■ Source data:
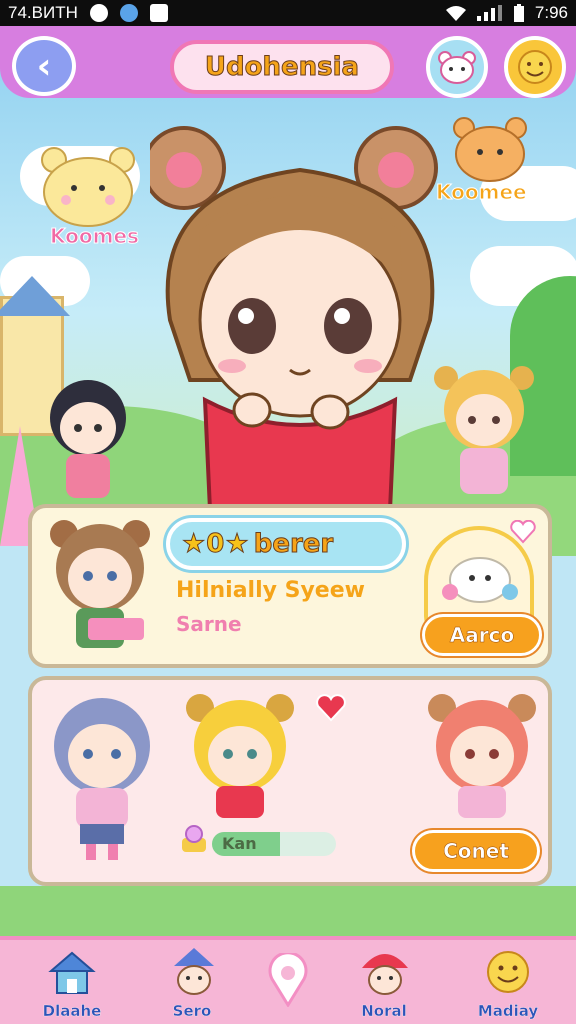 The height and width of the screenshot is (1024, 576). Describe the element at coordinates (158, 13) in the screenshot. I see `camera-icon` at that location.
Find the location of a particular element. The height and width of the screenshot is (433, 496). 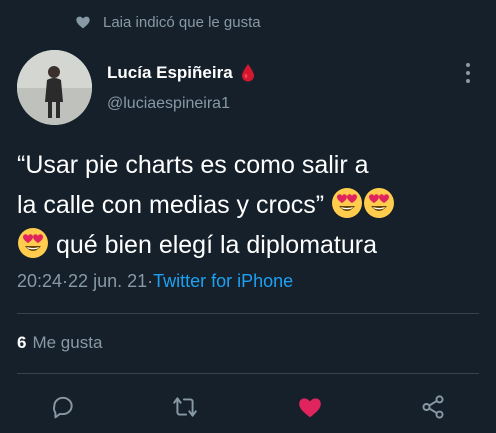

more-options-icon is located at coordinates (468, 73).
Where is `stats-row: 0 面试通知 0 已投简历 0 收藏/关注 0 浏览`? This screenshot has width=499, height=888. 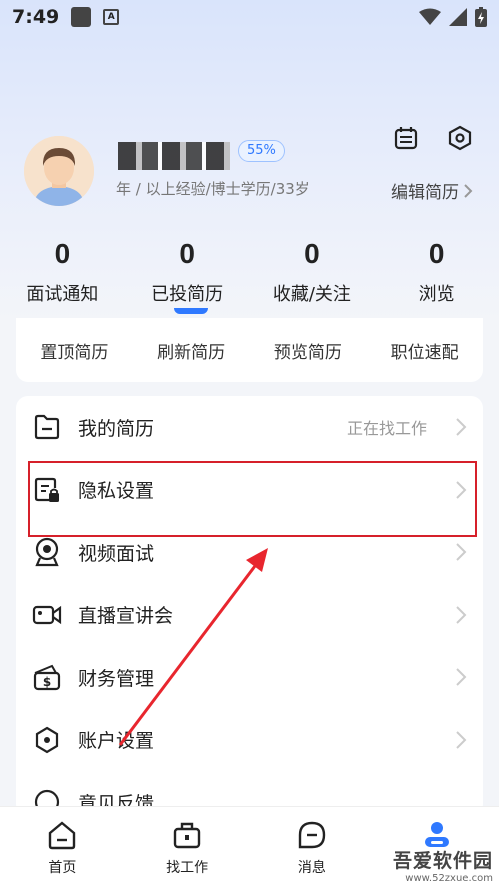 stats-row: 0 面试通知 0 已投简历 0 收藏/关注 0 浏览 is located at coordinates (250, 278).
* * *
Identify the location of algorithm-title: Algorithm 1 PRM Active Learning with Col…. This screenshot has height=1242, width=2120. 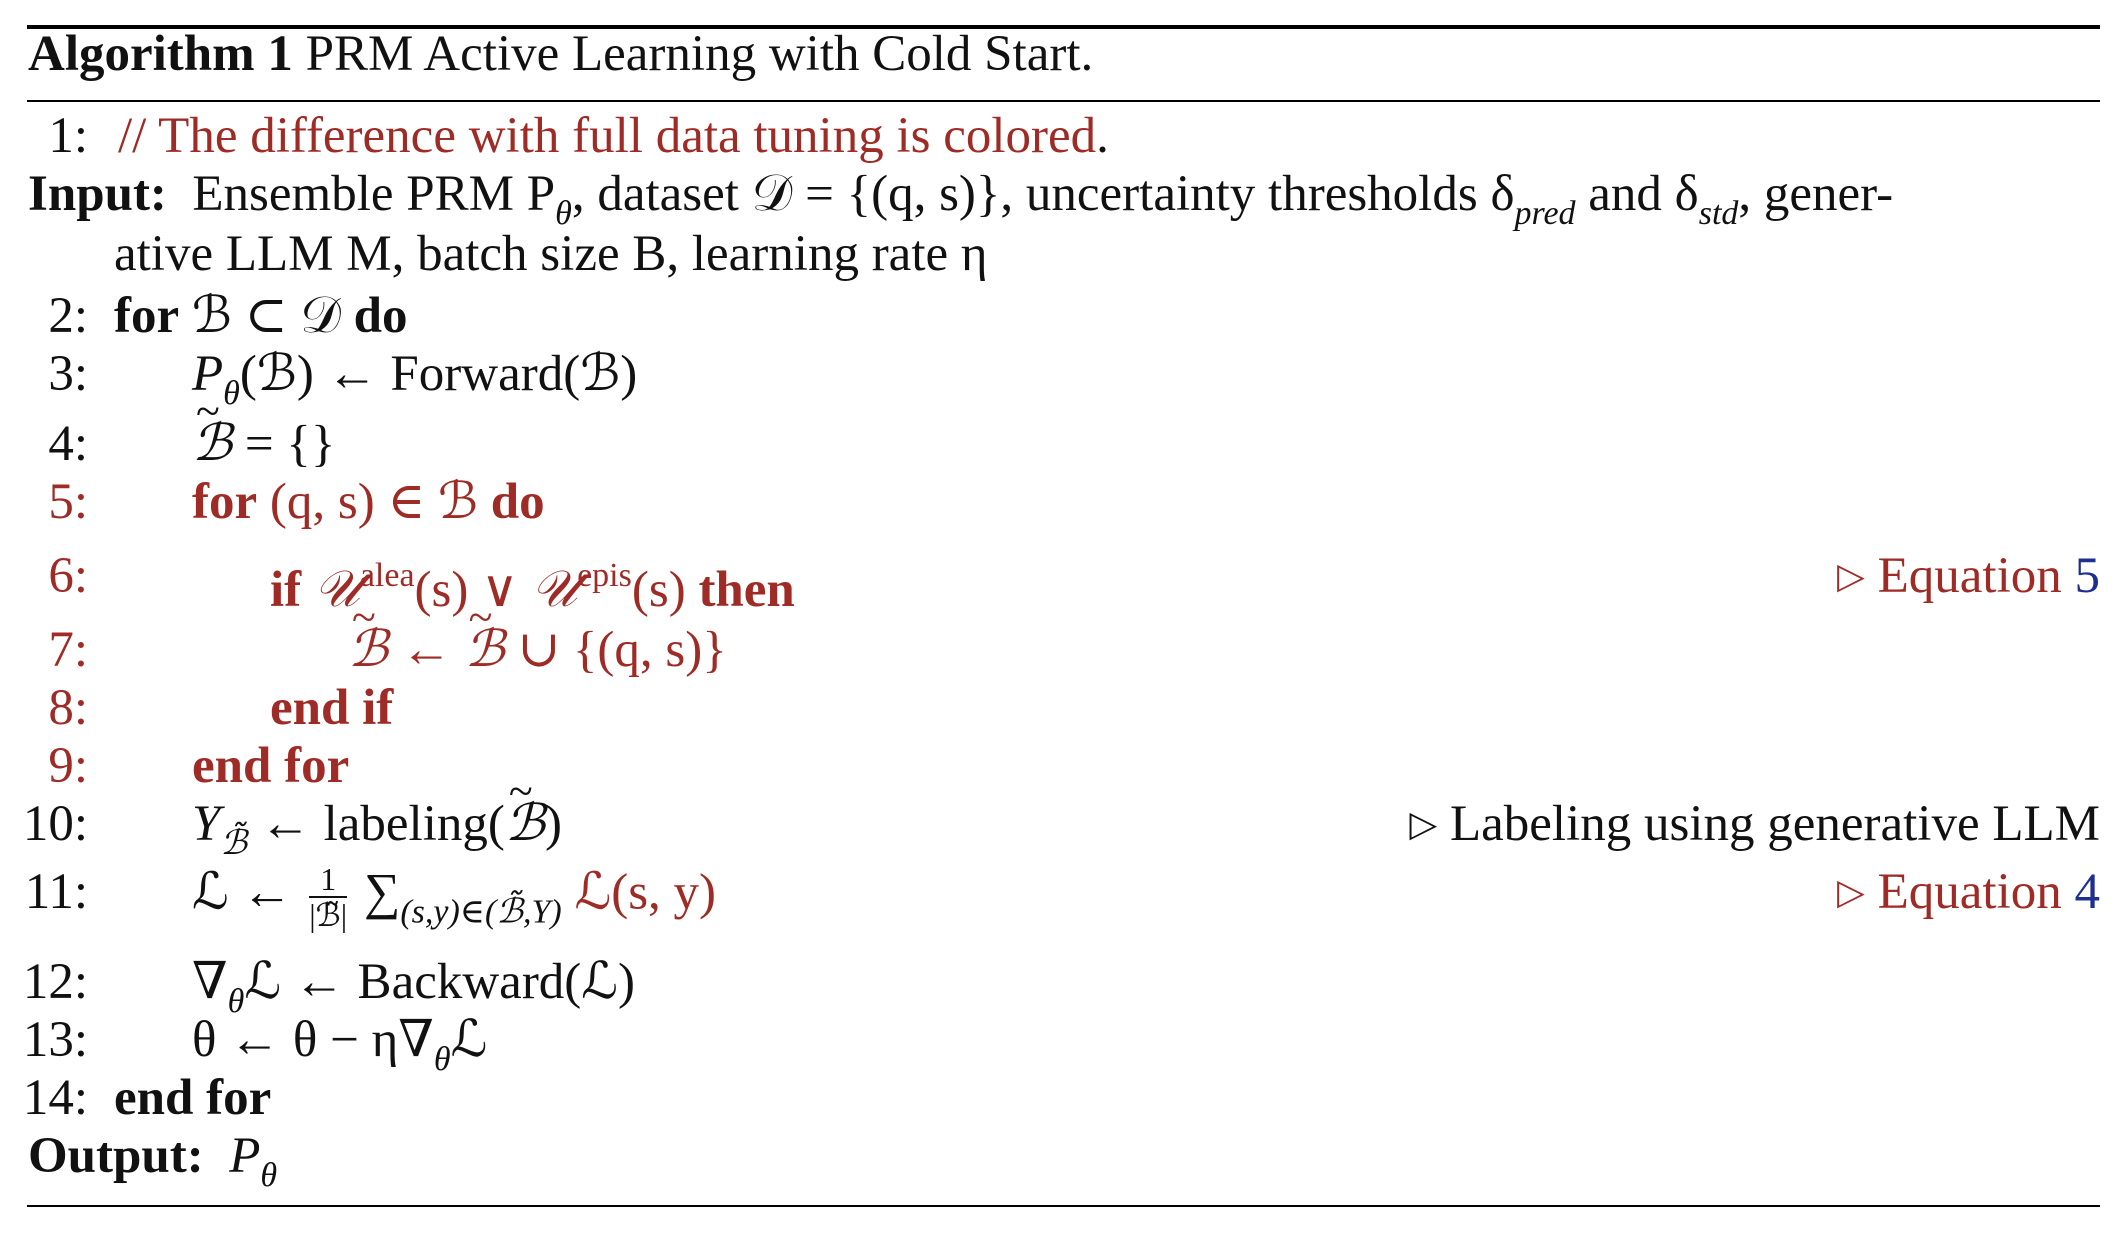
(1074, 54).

■ Exercise details: Turn the stretch from the line containing "Identify the location" through the line containing "(1074, 54)." into a numbered list, skipping blank lines. Leave the pictures out.

■ Answer below:
1. Identify the location of algorithm-title: Algorithm 1 PRM Active Learning with Col…. This screenshot has height=1242, width=2120. 
2. (1074, 54).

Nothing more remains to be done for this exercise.